### DIRECTION
Copy the records word for word, from the start through the line that contains "Looking at the screenshot, I should coord(146,282).", leaving the pictures out of your answer.

### DATA ENTRIES
>>

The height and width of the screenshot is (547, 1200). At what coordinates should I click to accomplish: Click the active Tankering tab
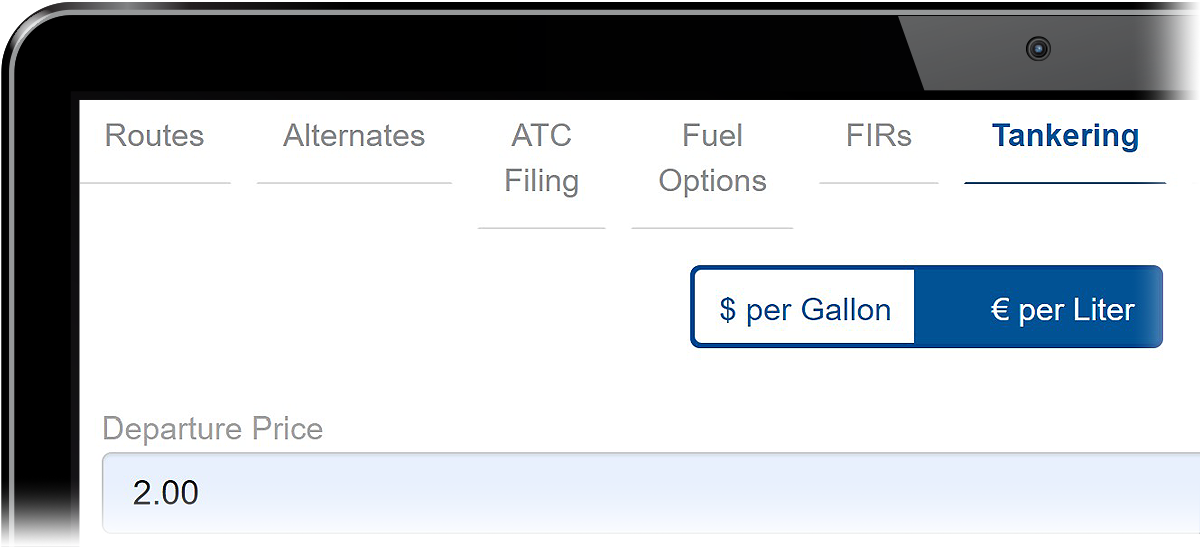[1065, 136]
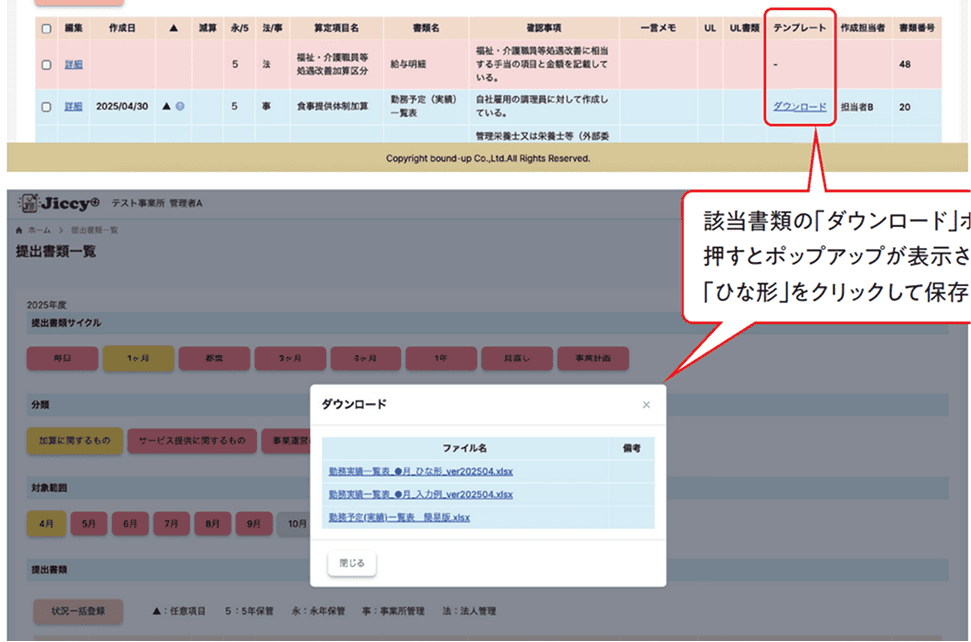Click the blue info icon beside the triangle
This screenshot has height=642, width=971.
click(x=180, y=106)
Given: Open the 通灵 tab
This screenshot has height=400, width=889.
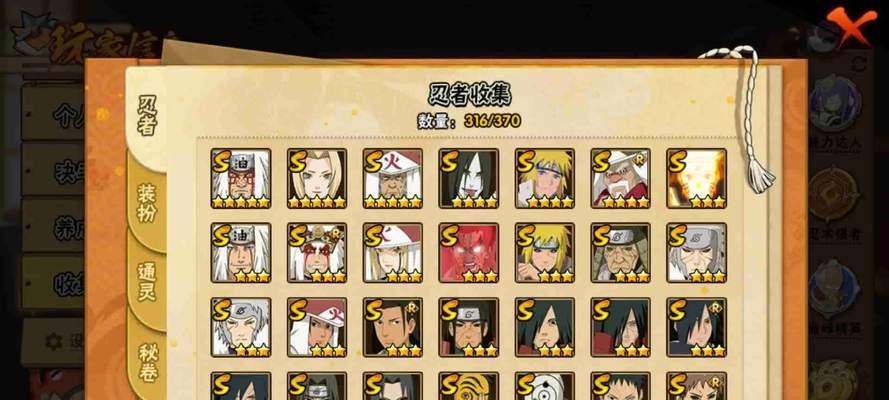Looking at the screenshot, I should coord(146,282).
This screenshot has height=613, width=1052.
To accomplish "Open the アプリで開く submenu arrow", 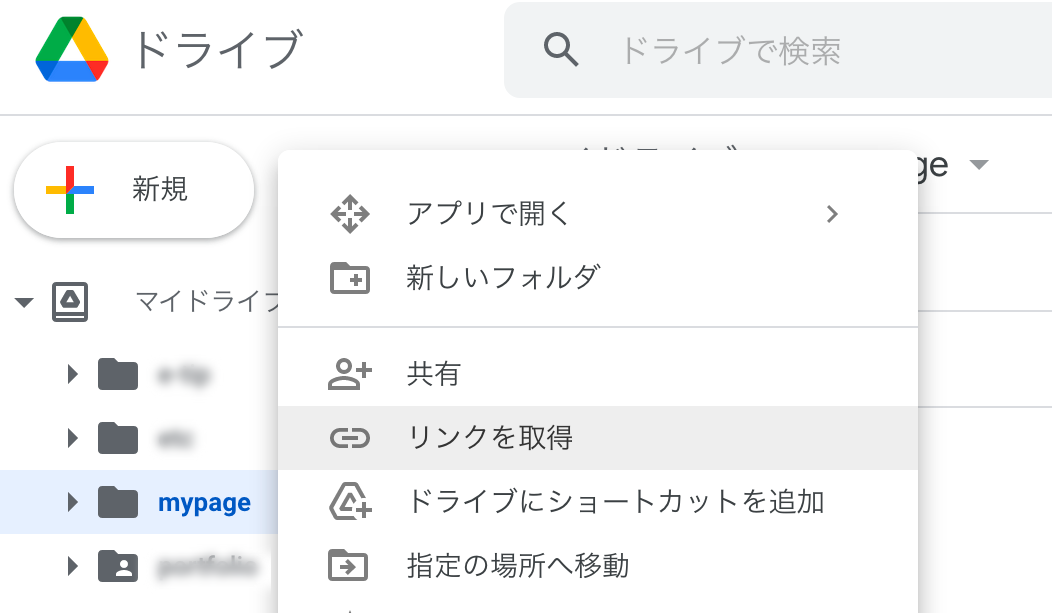I will (832, 214).
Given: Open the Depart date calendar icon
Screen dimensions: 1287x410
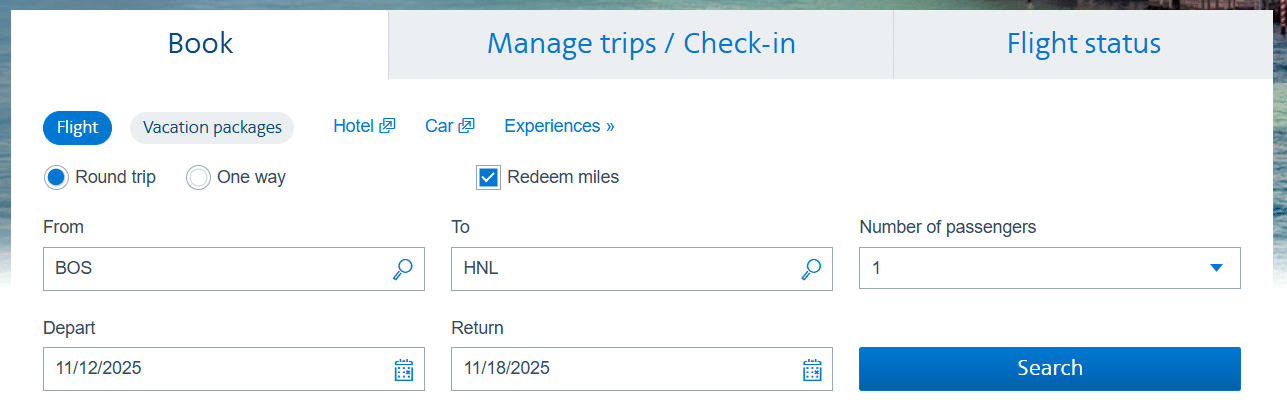Looking at the screenshot, I should (404, 369).
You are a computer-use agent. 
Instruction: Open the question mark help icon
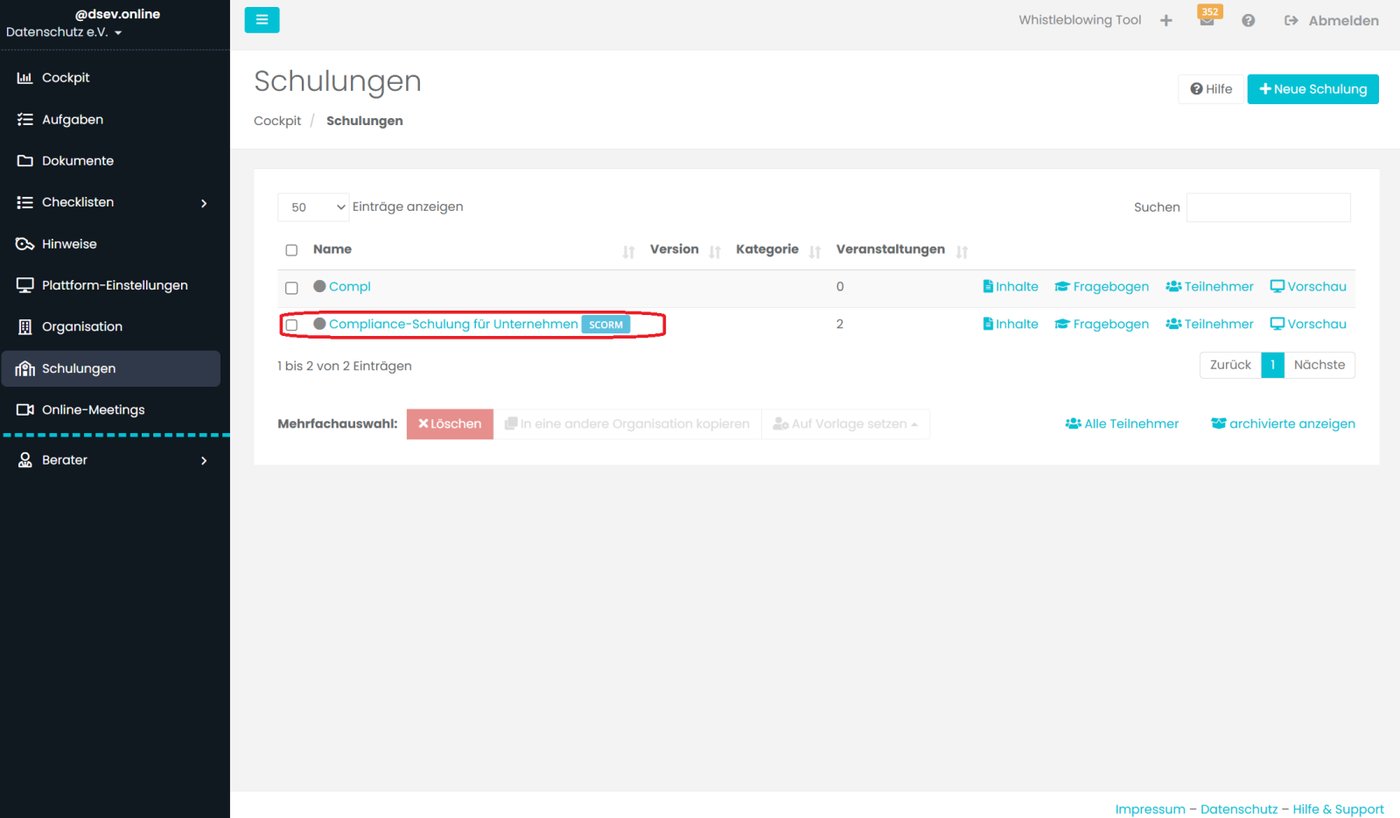[x=1248, y=20]
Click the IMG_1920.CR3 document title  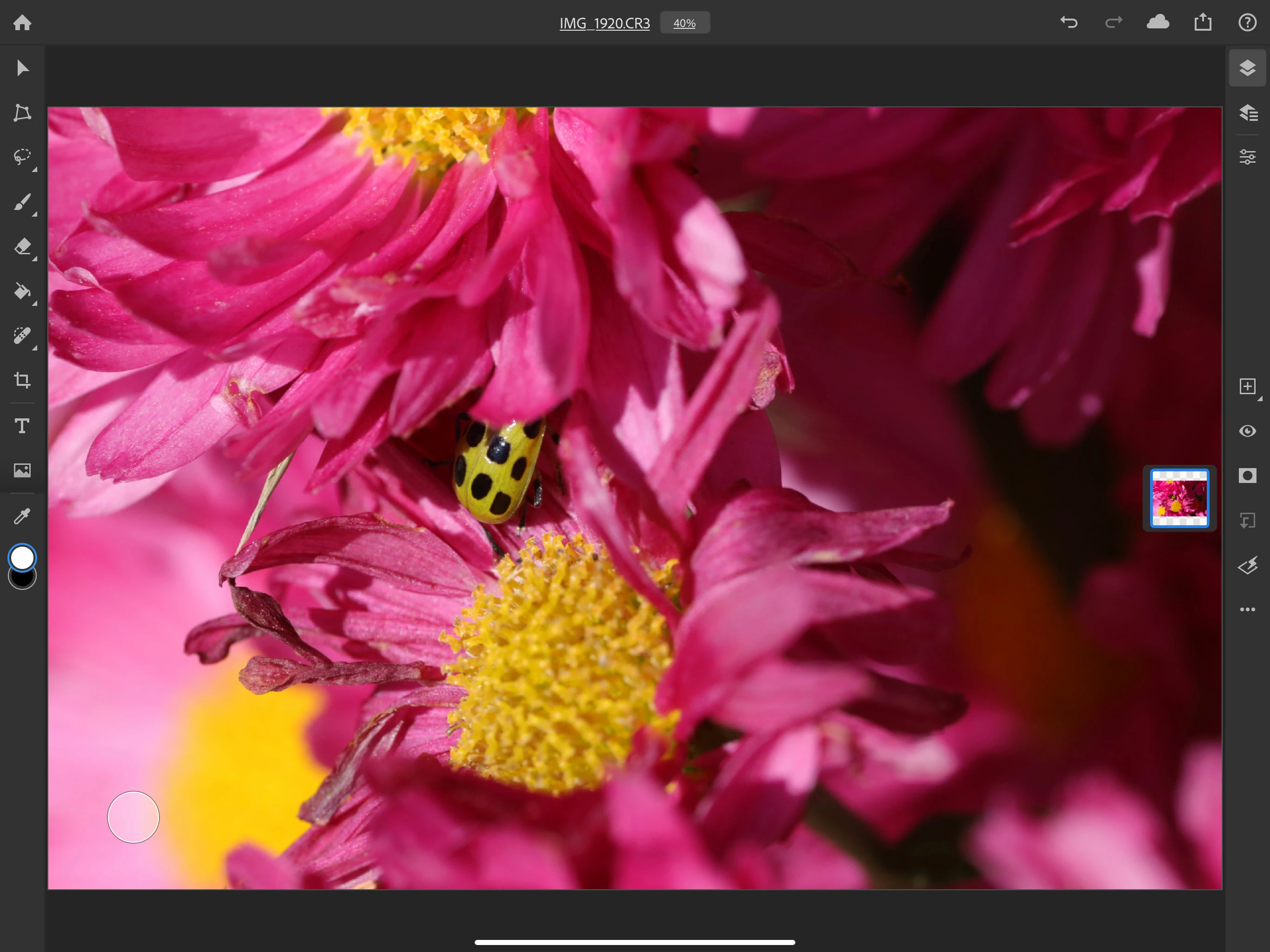(605, 23)
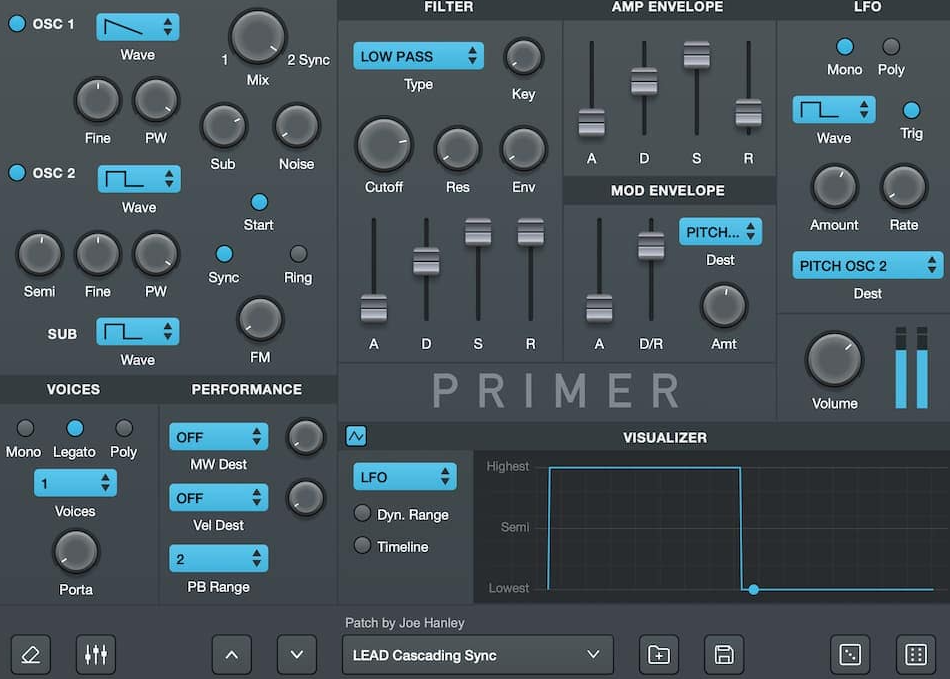Image resolution: width=950 pixels, height=679 pixels.
Task: Enable the Dyn. Range option
Action: click(x=362, y=514)
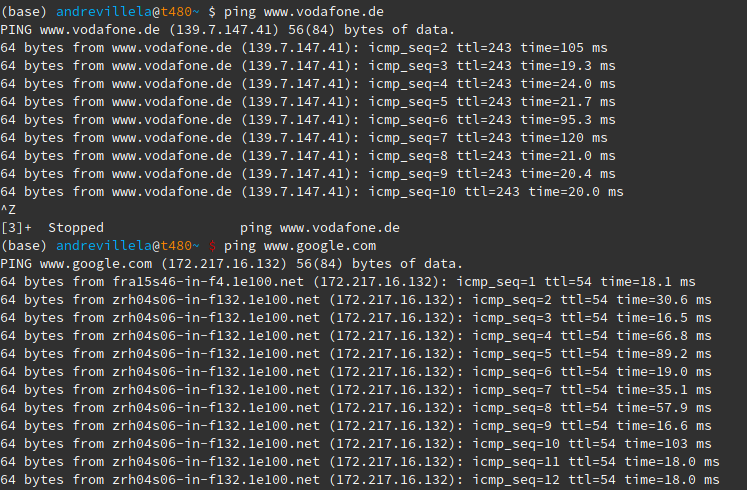
Task: Click the google line with time=103 ms
Action: pos(356,444)
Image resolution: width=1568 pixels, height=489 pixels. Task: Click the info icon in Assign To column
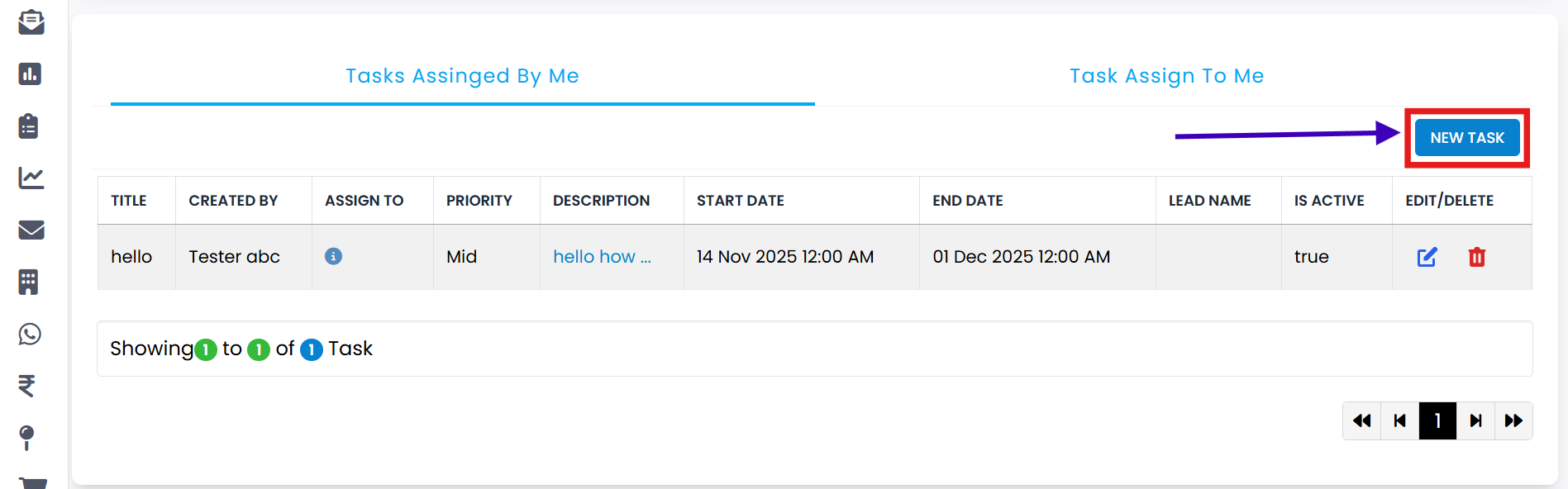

<<

### OUTPUT OF THE TASK
The height and width of the screenshot is (547, 1200). At what coordinates should I click to accomplish: Click the active Tankering tab
[1065, 136]
Click the blue info icon beside the triangle
This screenshot has height=642, width=971.
click(x=180, y=106)
Given: Open the 通灵 tab
This screenshot has height=400, width=889.
Looking at the screenshot, I should coord(146,282).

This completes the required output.